Ferez-vous l’expérience d’annoncer autour de vous, tel quel, le titre de ces Grandes Assises, « La femme n’existe pas » ? Ce ne sera probablement pas sans effets. Vos proches, vos moins proches aussi bien, ne manqueront pas d’avoir quelque chose à en dire, voire d’y trouver à redire.

Il y a cinquante ans, Jacques Lacan évoquait comment une conférence à Milan lui avait valu la Une d’un quotidien italien : « Pour le docteur Lacan, les dames, n’existent pas ! »i Le scandale était déjà à l’ordre du jour.

Qu’en est-il aujourd’hui ? Cet énoncé fait-il encore des vagues ? Serait-il, comme certains le martèlent, tristement réactionnaire ; ou heurterait-il plutôt une doxa qui s’ignore ? S’il pourrait paraître aux yeux de certains politiquement incorrect, disons plutôt qu’il dissone suffisamment pour interpréter un des nœuds du malaise actuel.

À l’heure du genre

Énoncer « La femme n’existe pas », ne va pas sans faire surgir le binaire homme/femme. Les deux sexes font parler, à la mesure de ce que leur rapport ne peut s’écrire. Qui aura fait couler plus d’encre que leur malentendu structurel et leurs combinatoires contingentes ?

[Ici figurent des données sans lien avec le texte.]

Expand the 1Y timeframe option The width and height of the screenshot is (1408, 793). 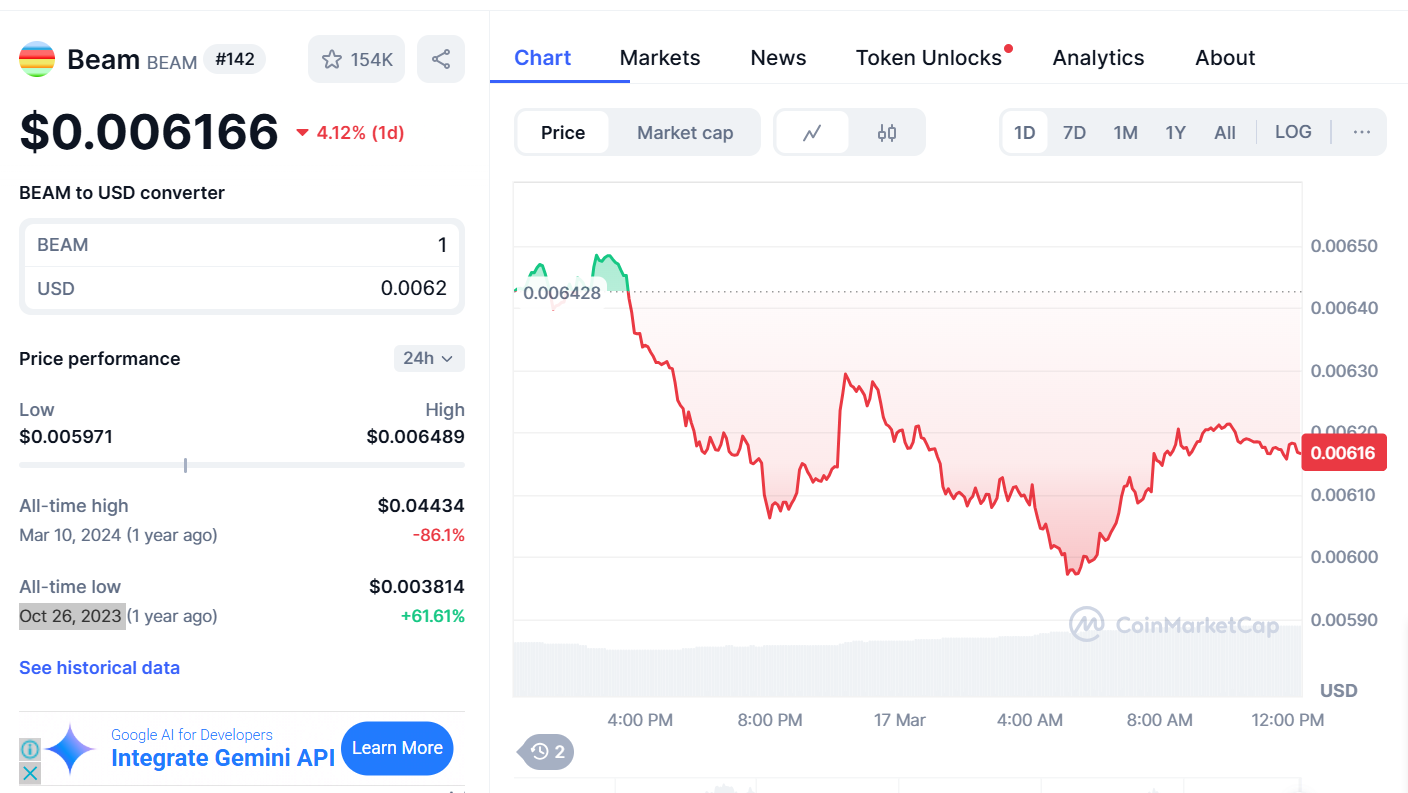(1175, 131)
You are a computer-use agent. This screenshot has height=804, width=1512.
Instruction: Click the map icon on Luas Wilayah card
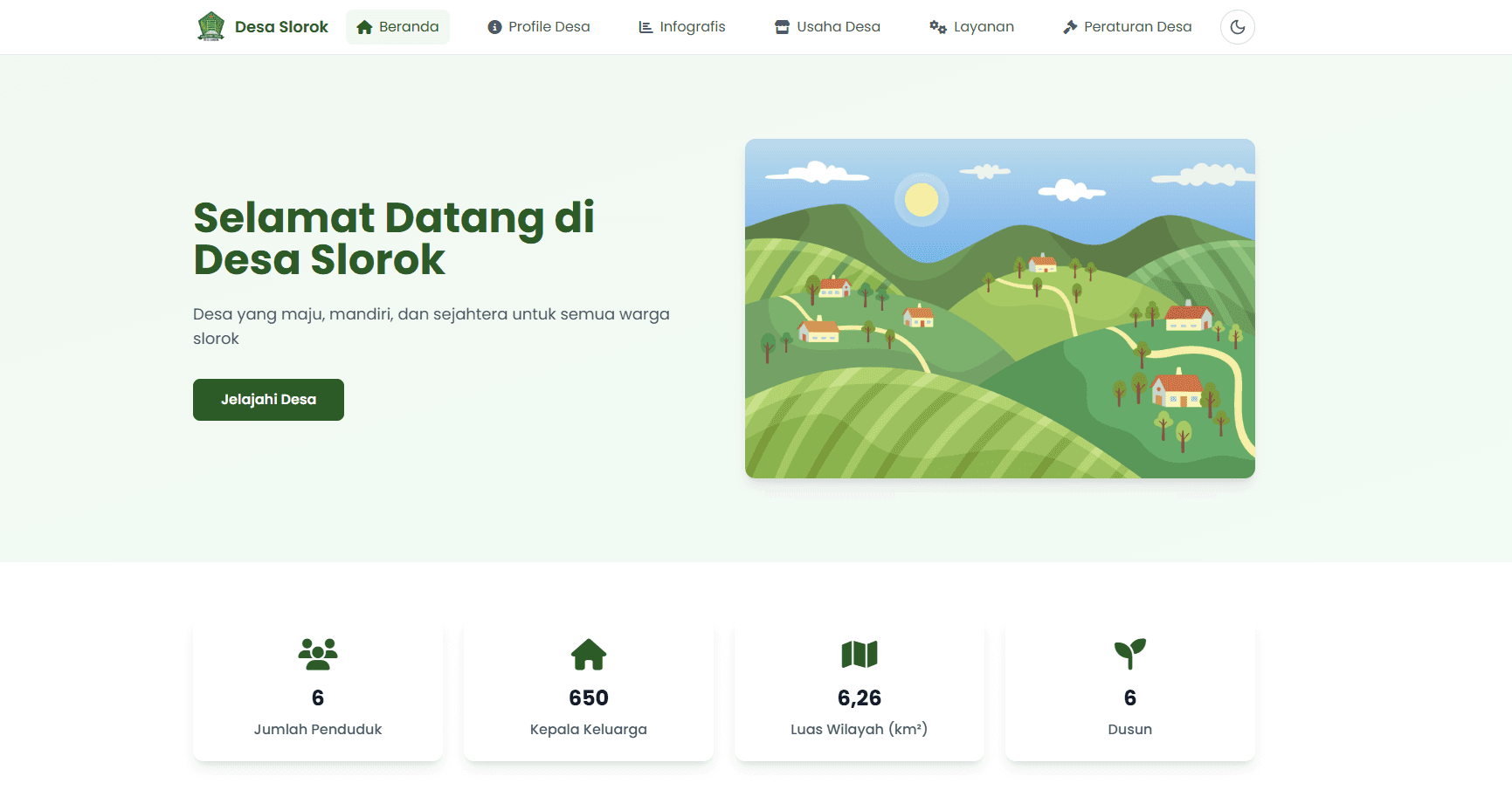pyautogui.click(x=859, y=654)
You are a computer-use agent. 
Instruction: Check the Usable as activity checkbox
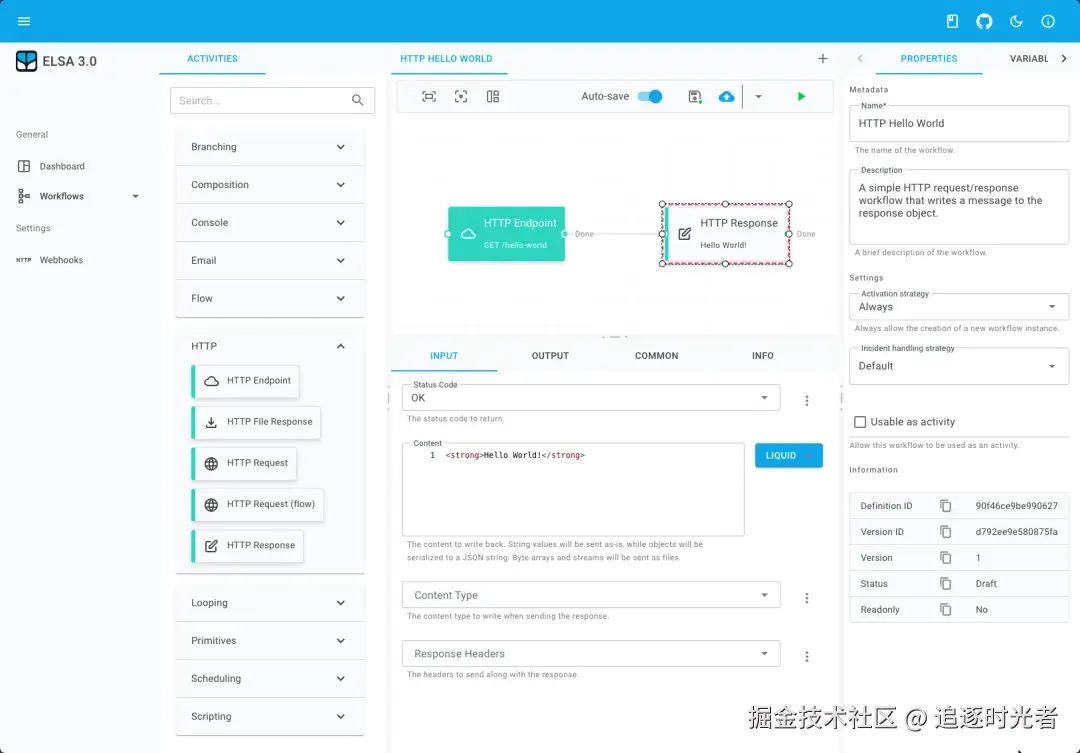click(x=860, y=422)
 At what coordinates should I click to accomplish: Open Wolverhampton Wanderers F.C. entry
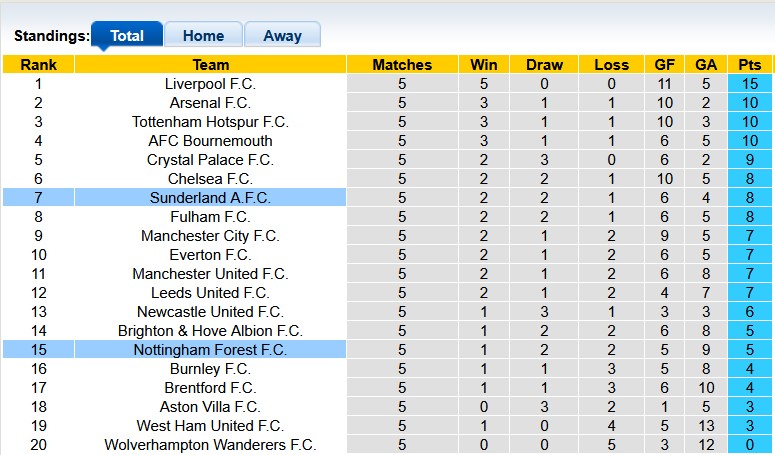click(x=210, y=445)
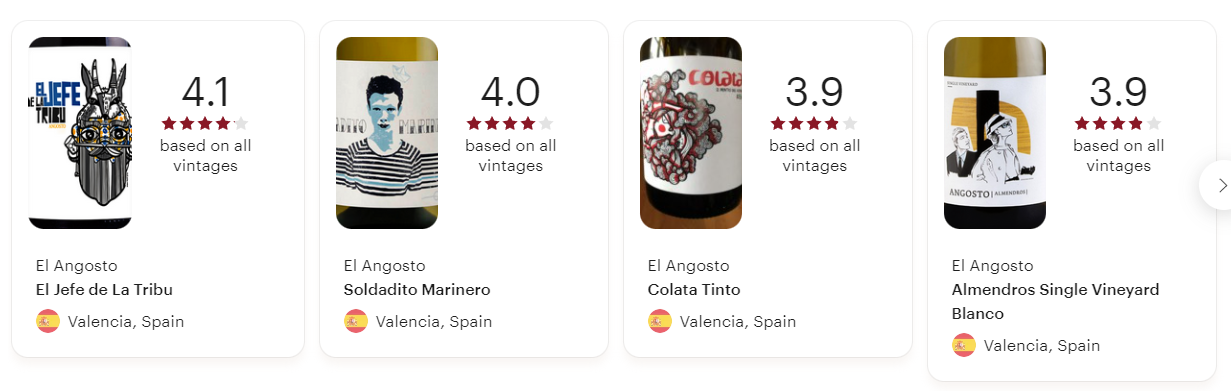
Task: Click the stars on Almendros Blanco card
Action: pos(1118,124)
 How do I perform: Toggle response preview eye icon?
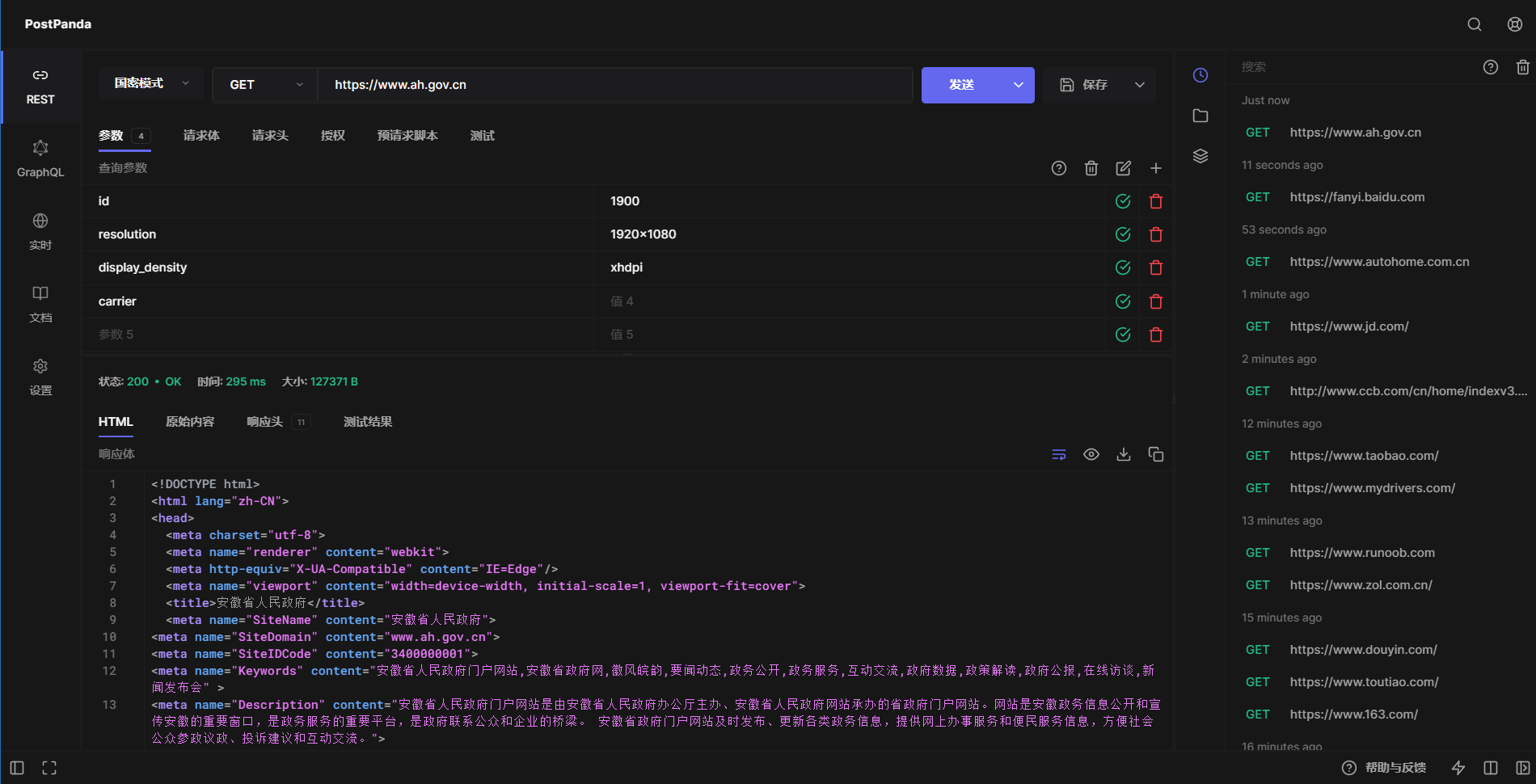[x=1091, y=454]
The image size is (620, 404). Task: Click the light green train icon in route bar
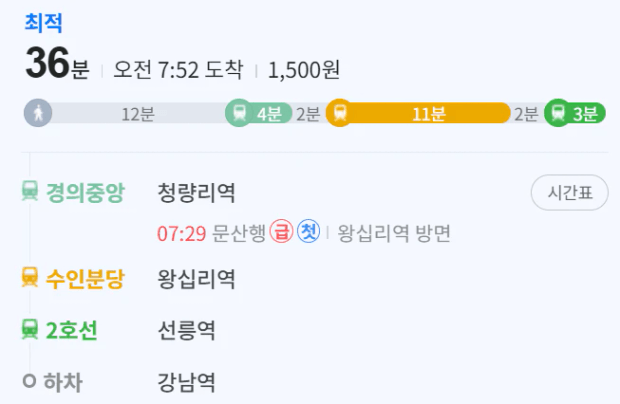pyautogui.click(x=239, y=113)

Notre chance est de pratiquer la psychanalyse à l’heure d’un vacillement majeur : pour certains, il semblerait ne plus aller de soi qu’il y ait des hommes et des femmes. Plus étonnant encore, user de ces deux signifiants relèverait de l’outrance : homme et femme seraient non pas effets de nomination, mais stigmates d’une domination.

La théorie du genre se propose de pallier cela, dans une Aufhebung du sexe. Derrière la promotion du genre, un programme : il serait non seulement possible, mais urgent d’en finir avec le deux. Cette urgence tient à un espoir : au nom de la bienveillance, il s’agirait de purger le moindre reste de discrimination. La grande nouvelle n’est pas tant qu’il y ait du trouble dans le genre – a-t-on jamais été au clair avec le sexe ? –  mais plutôt que les militants de cette cause promettent des lendemains libérés de tout trouble.

À l’heure de ce haro sur la différence des sexes, quelle place reste-t-il pour ce qui ne se présente que comme altérité ? Quelles conséquences cette tentative de liquidation du sexuel aura-t-elle quant au lien social, dès lors que pour parler nous en passons par le signifiant, soit précisément par ce qui ne vaut que par sa différence ?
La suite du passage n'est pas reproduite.